• Set problem
Count the lines in the items below that contain the word "agent". Reply with only the number.

• Supplied material
_____
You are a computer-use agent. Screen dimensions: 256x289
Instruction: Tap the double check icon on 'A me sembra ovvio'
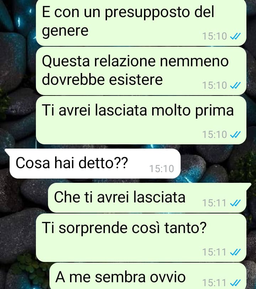[x=235, y=283]

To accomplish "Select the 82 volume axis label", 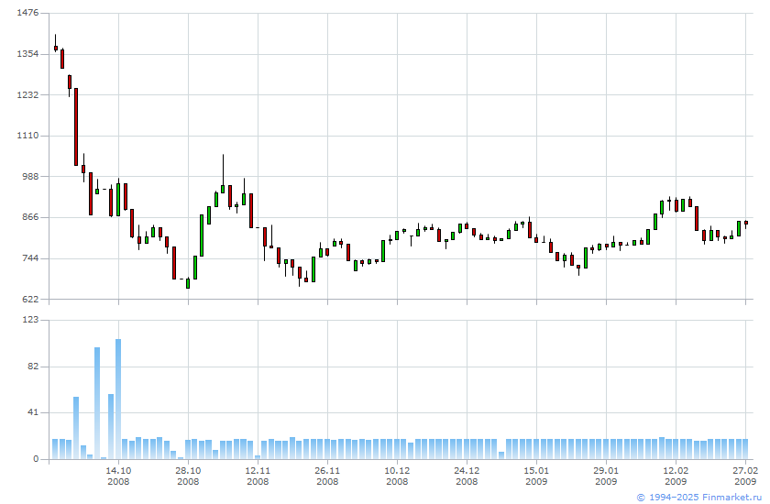I will [x=32, y=367].
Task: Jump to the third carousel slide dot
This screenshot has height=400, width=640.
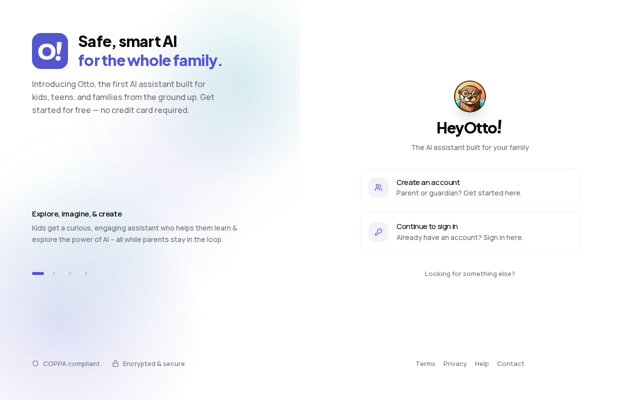Action: coord(70,274)
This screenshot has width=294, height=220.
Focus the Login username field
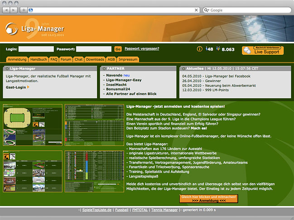coord(36,49)
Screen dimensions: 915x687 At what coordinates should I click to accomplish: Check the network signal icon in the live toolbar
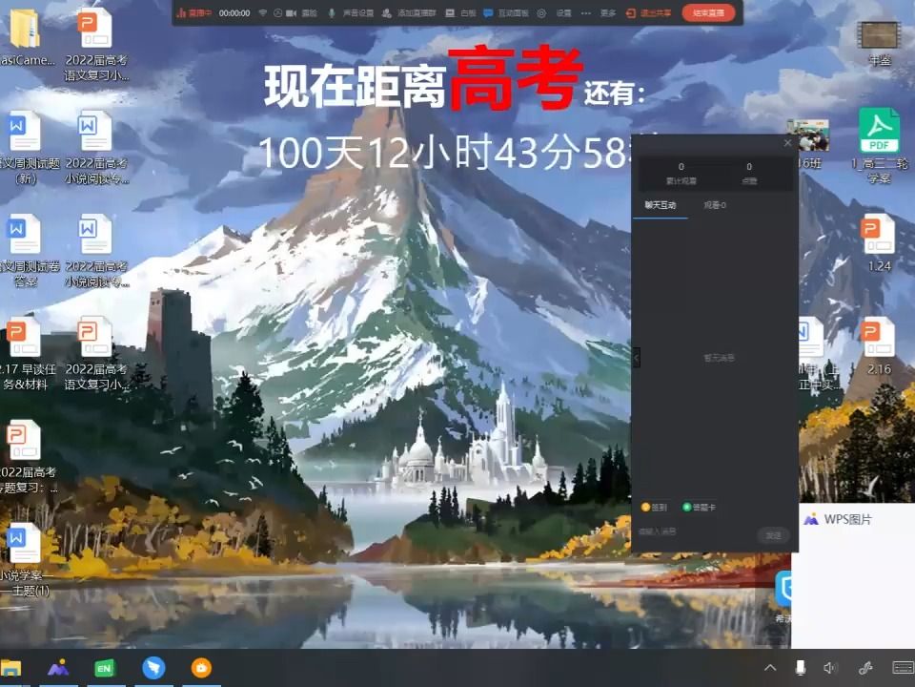pos(262,13)
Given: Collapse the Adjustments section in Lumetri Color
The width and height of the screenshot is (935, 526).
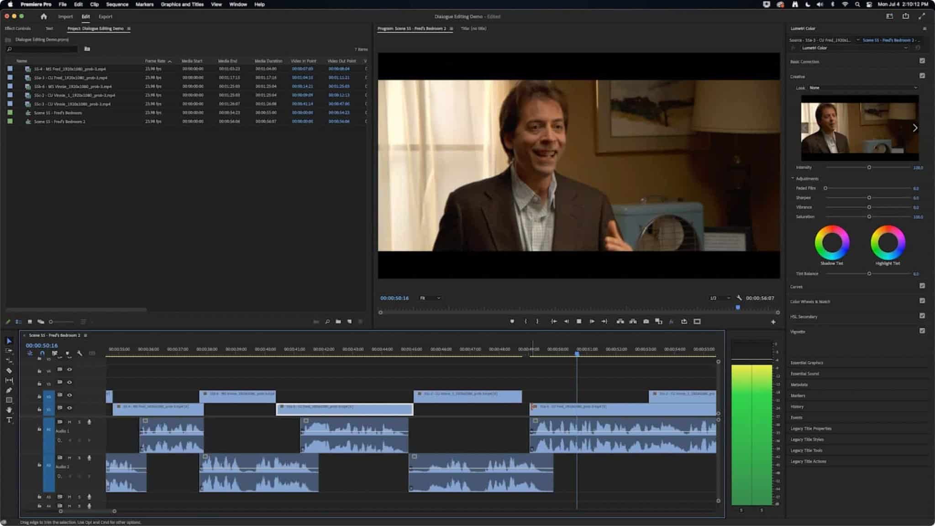Looking at the screenshot, I should coord(793,178).
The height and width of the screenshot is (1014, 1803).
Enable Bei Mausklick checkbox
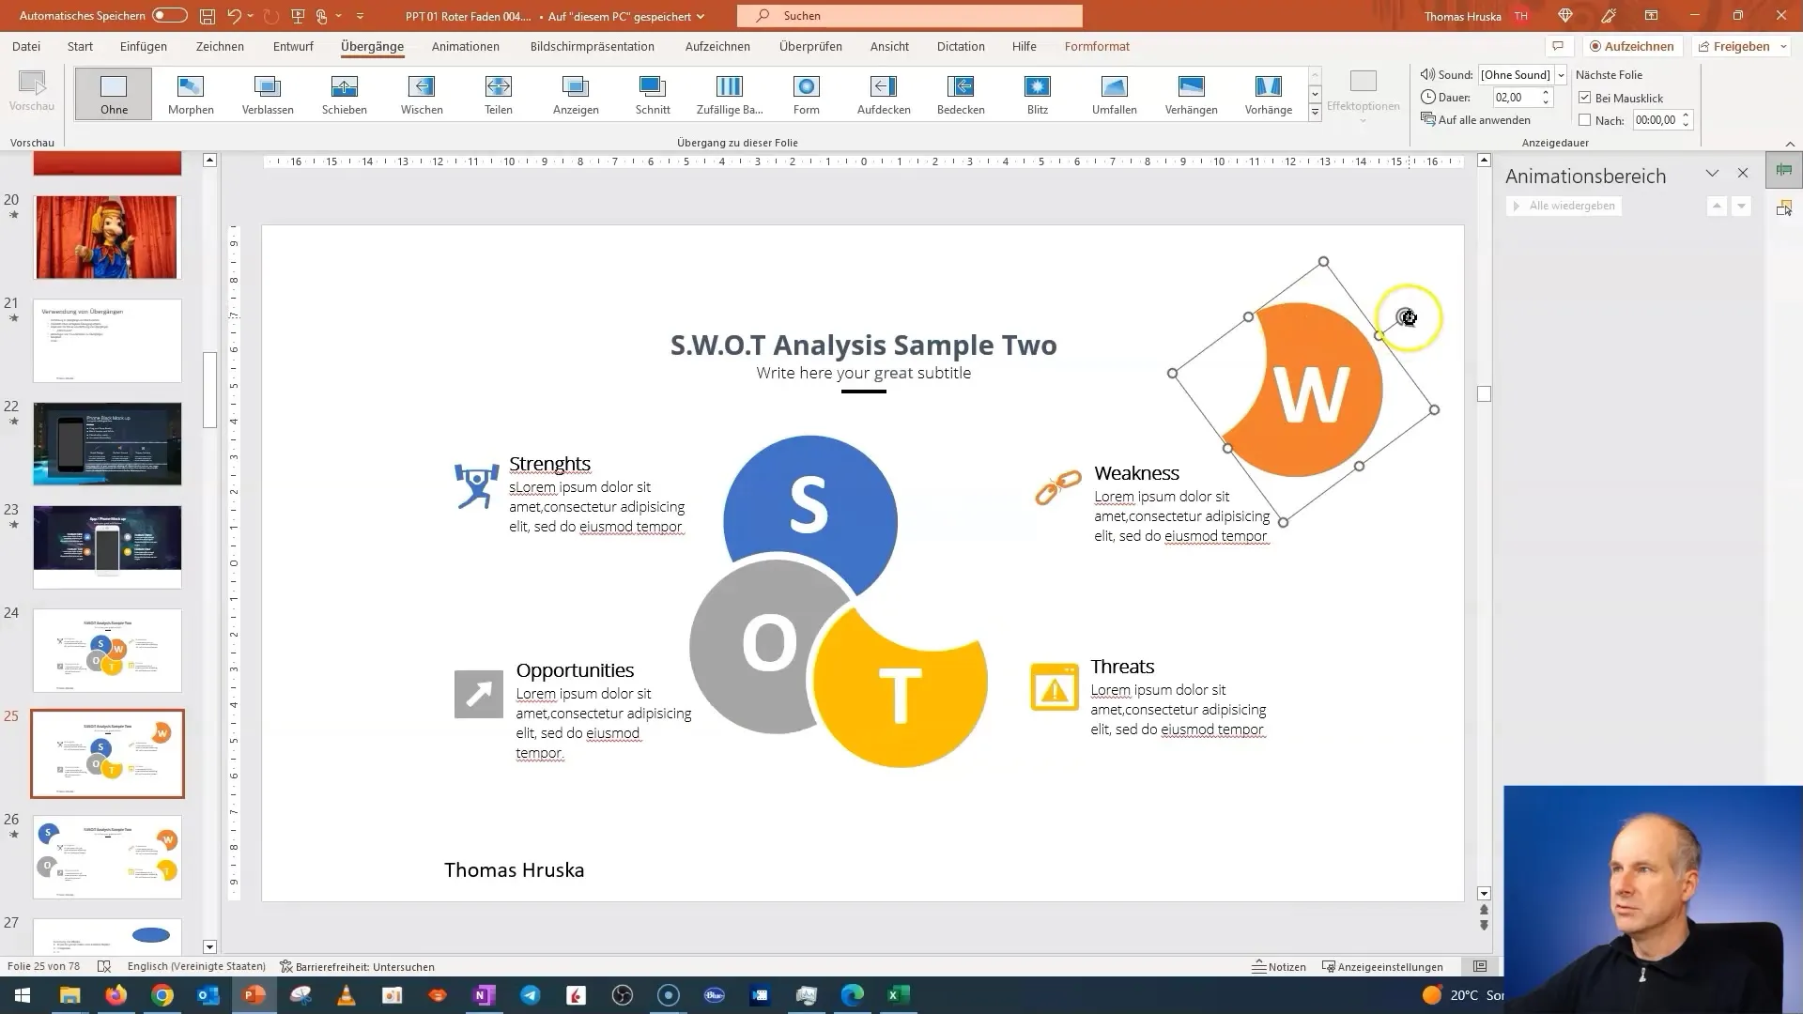click(1586, 97)
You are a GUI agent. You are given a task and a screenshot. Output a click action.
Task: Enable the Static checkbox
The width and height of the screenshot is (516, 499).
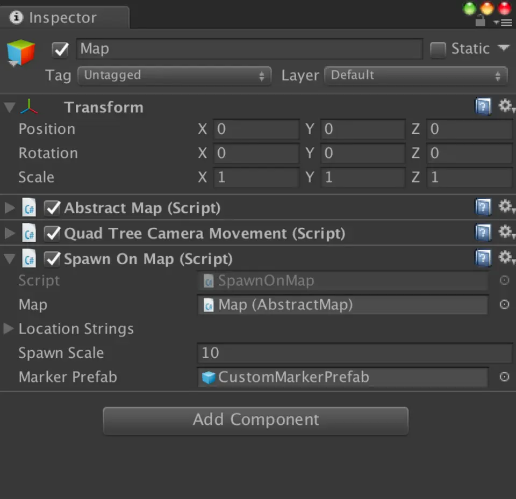[438, 49]
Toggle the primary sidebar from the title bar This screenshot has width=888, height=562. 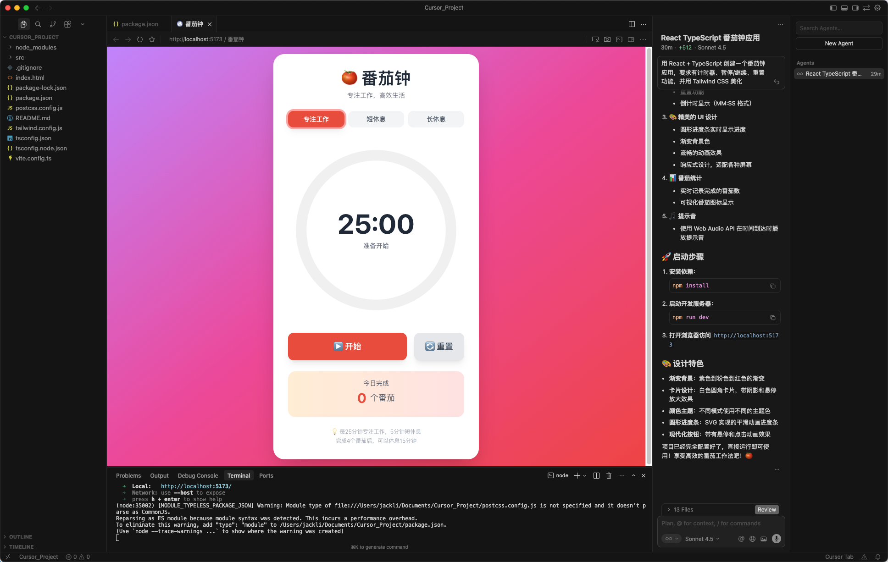[x=833, y=8]
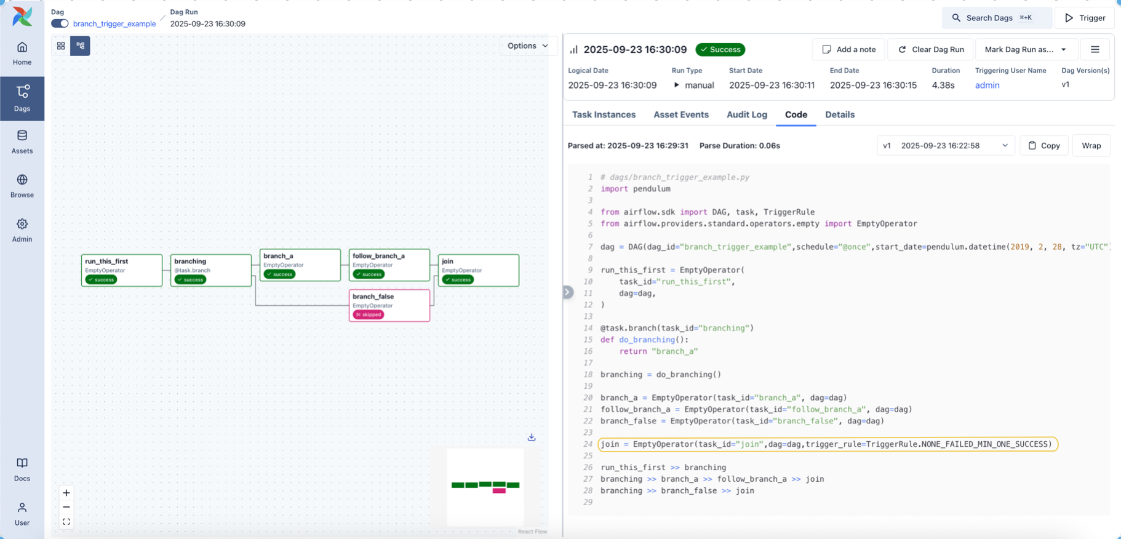The height and width of the screenshot is (539, 1121).
Task: Click the Airflow logo icon
Action: (x=22, y=17)
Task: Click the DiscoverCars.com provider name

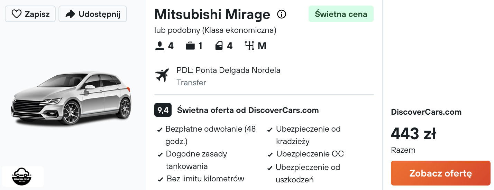Action: (426, 112)
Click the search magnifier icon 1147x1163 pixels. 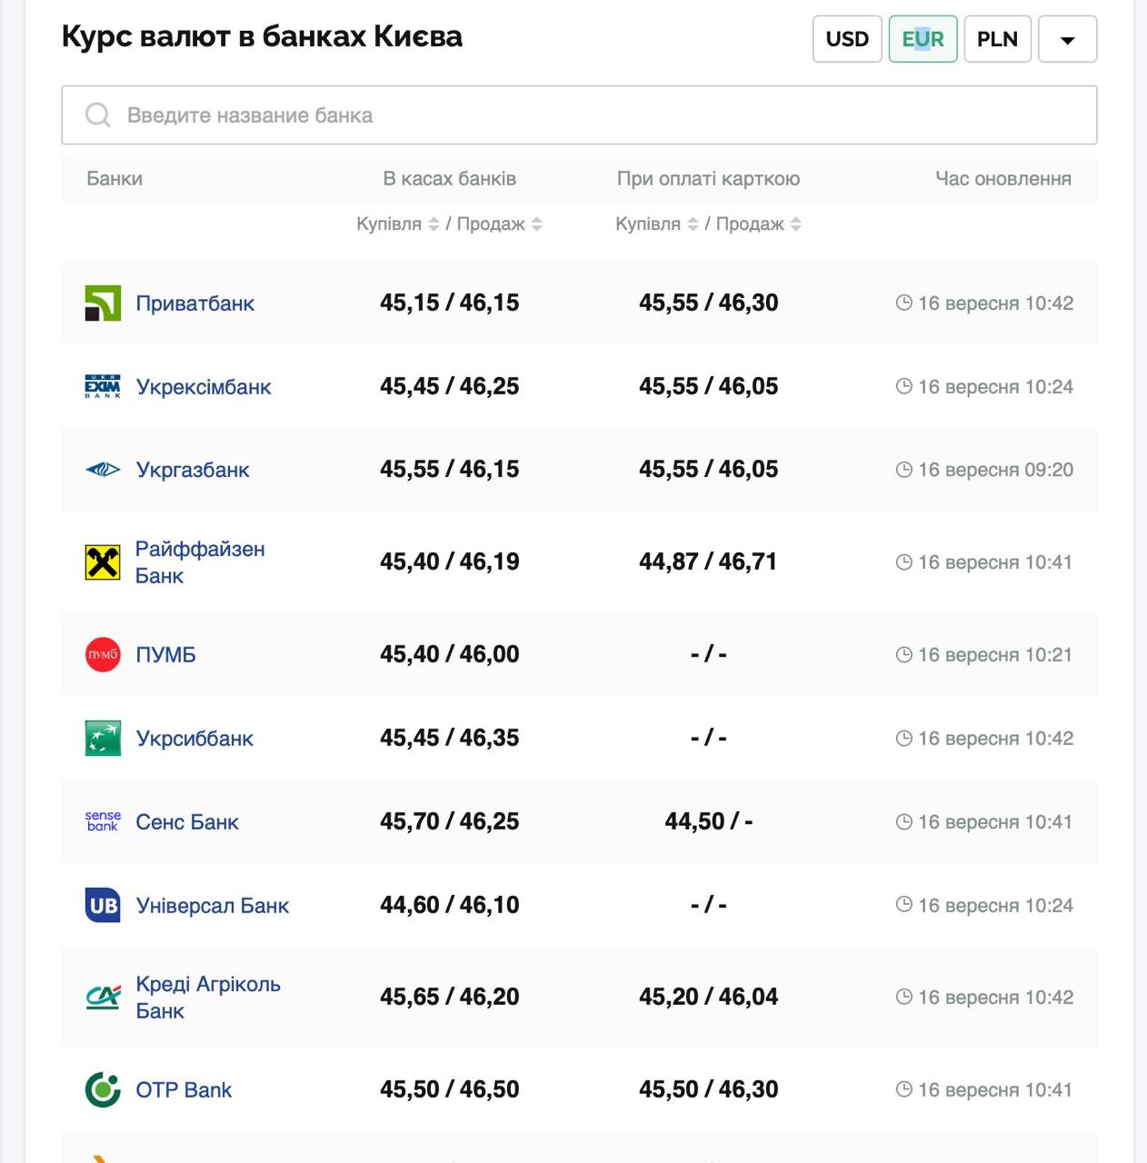[97, 115]
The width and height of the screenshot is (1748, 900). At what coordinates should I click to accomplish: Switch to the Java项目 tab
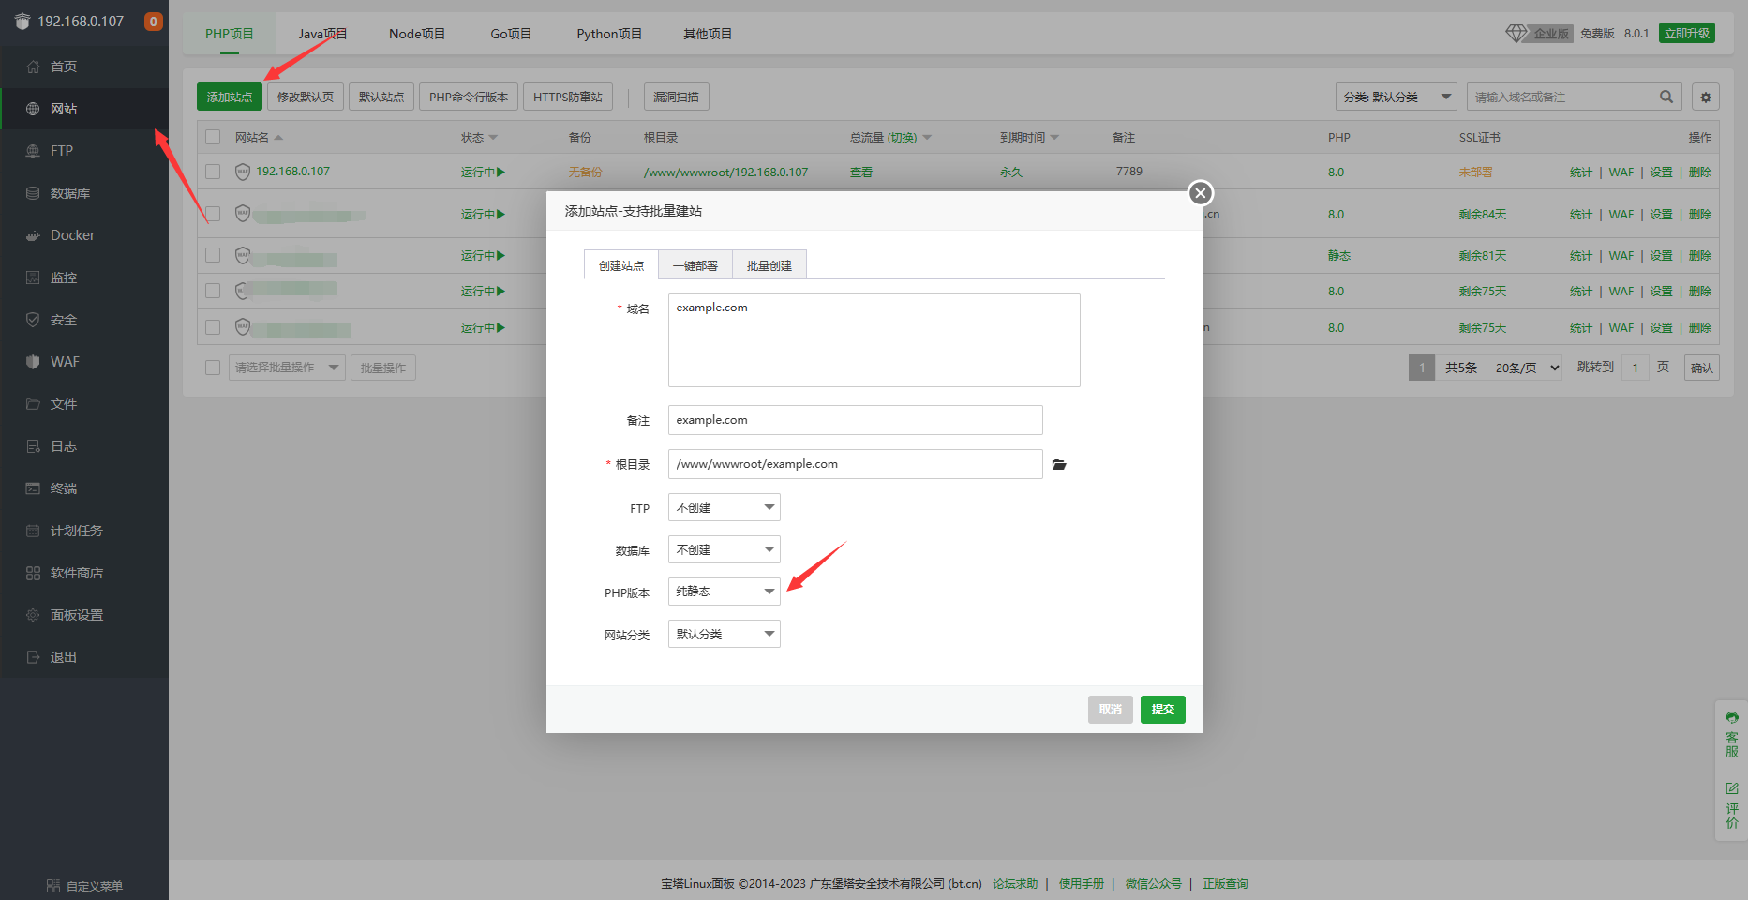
_____
• Exercise result
2